> [Extracted records]
►
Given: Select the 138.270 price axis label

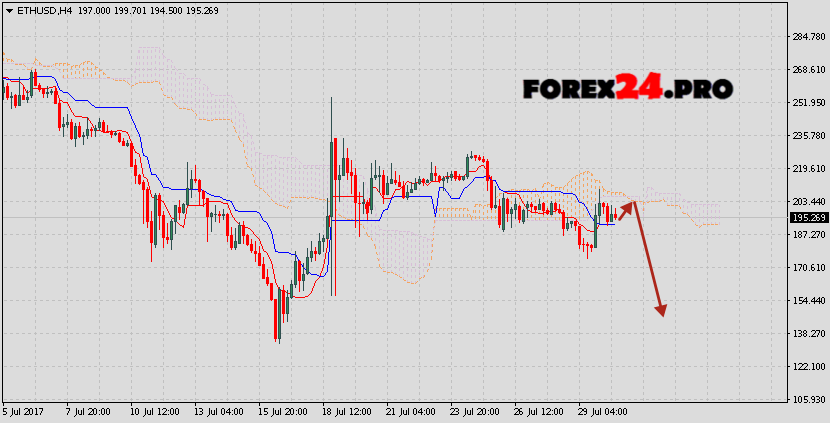Looking at the screenshot, I should click(x=807, y=334).
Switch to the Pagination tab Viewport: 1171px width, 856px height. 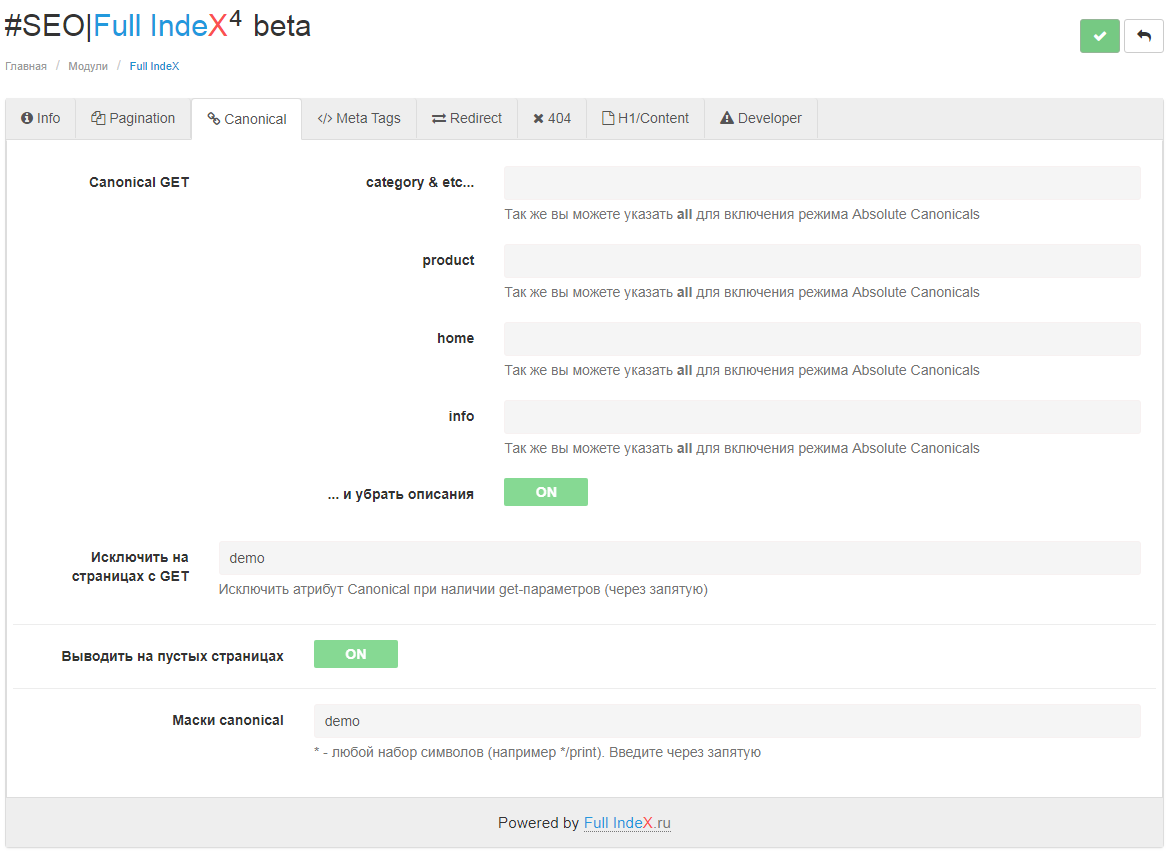(133, 118)
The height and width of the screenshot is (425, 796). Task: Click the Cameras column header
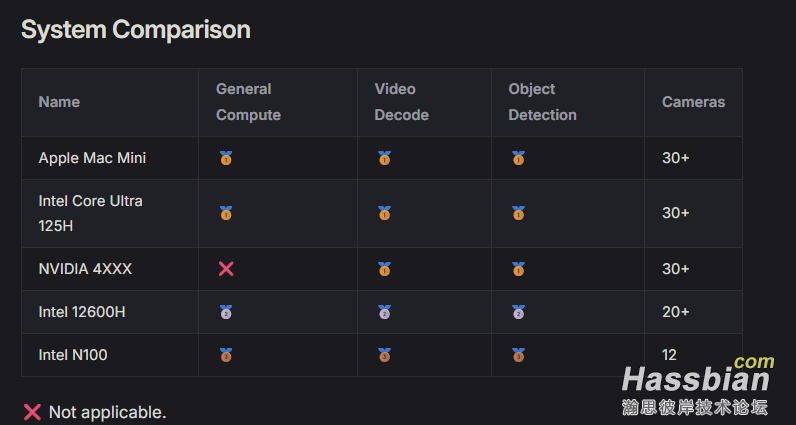[x=693, y=102]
◄
> [Task directions] Please return, without any change, the lines from the line containing "The height and" through the last line of the entries, dropping the pictures.

> [Response to the exercise]
The height and width of the screenshot is (425, 796). Task: Click the Cameras column header
[x=693, y=102]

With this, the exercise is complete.